A Rickety Argument In Ricci


1. likely to fall or collapse; shaky…

2. feeble in the joints; tottering; infirm….

Around three months ago I discussed, here, an important case that the Supreme Court will hear next week, Ricci v. DeStefano. That post linked a number of more thorough discussions by others, and because the case is so important you should read (or re-read) those linked analyses. Briefly, the case involves a complaint by 17 white and one Hispanic firemen that the New Haven Fire Department set aside the results of a promotional exam because it didn’t like the racial distribution of those would have been promoted if the results had been honored (too many whites, not enough blacks).

I return to Ricci now because of a New York Times article last week (sorry, just now getting to it) noticing its importance, and especially because of its report of U.S. District Judge Janet Bond Arterton’s reasoning in her decision rejecting the firemen’s complaint.

In 2006, Judge Janet Bond Arterton of the Federal District Court [in New Haven, nominated by President Clinton in 1995] ruled that the city had not discriminated against the white firefighters.

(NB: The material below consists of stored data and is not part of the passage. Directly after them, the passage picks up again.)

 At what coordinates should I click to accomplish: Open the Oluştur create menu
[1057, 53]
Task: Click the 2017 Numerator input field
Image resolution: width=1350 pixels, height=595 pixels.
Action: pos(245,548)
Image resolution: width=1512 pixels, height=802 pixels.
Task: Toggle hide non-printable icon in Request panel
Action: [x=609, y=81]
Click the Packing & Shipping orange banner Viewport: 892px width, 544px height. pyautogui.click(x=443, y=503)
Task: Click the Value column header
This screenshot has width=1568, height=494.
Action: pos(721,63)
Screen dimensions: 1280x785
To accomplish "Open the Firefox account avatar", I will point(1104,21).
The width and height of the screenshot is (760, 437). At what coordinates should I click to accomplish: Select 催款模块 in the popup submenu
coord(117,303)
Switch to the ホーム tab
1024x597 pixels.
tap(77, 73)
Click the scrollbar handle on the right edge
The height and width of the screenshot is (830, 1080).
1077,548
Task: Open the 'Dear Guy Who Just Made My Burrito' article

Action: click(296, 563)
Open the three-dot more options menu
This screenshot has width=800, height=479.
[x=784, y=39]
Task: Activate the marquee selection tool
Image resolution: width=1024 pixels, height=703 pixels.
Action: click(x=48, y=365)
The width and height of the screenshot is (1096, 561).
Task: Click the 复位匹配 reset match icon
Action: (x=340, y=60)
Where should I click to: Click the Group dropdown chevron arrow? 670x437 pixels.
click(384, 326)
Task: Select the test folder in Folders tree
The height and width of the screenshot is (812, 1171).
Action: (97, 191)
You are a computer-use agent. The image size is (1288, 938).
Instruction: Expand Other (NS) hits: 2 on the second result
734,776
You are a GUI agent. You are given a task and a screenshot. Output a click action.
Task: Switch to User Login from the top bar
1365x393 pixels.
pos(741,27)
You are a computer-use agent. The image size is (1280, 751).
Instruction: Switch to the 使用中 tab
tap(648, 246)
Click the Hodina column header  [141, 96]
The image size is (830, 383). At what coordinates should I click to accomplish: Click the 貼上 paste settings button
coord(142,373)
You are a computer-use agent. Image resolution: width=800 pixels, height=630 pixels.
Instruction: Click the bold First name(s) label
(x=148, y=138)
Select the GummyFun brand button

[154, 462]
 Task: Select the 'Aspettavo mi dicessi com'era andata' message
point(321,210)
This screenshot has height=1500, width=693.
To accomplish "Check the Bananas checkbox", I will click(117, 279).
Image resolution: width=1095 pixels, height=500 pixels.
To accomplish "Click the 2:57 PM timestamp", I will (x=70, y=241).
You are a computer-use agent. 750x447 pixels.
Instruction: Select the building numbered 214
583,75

Since no one was promoted, Judge Arterton said, no one was harmed.

True, she wrote, “a jury could infer that the defendants were motivated by a concern that too many whites and not enough minorities would be promoted.”

But the city’s motives were lawful, Judge Arterton said. They included fear of public criticism, the possibility of “lawsuits from minority applicants that, for political reasons, the city did not want to defend” and a desire to promote “diversity in the Fire Department” and “managerial role models for aspiring firefighters.”

Judge Arterton ruled that city officials were not required to abide by the test results even though “they cannot pinpoint its deficiency explaining its disparate impact….”

Amazing! So, according to Judge [Artless] Arterton it is lawful for public agencies to adopt race-based policies if

a) they fear not doing so will lead to “public criticism”;

b) “for political reasons” they do not “want to defend” lawsuits by minorities who want preferential treatment; but

c) they have no “political reasons” that inhibit them from defending lawsuits by citizens who want to be treated without regard to their race.

Even I, jaded as I am about these matters and accustomed as I am to all manner of liberal claptrap, found it hard to believe that a federal judge would actually write these things in an opinion.

Silly me. Take a look at Judge Arterton’s opinion (if you have a strong stomach), and you’ll find that she really did say all those things, and more. For example, she also freely acknowledged that

Plaintiffs’ evidence – and defendants’ own arguments – show that the City’s reasons for advocating non-certification [of the test results] were related to the racial distribution of the results….

Nevertheless, she regard the city’s race-based decision as “race-neutral.”

Thus, while the evidence shows that race was taken into account in the decision not to certify the test results, the result was race-neutral: all the test results were discarded, no one was promoted, and firefighters of every race will have to participate in another selection process to be considered for promotion.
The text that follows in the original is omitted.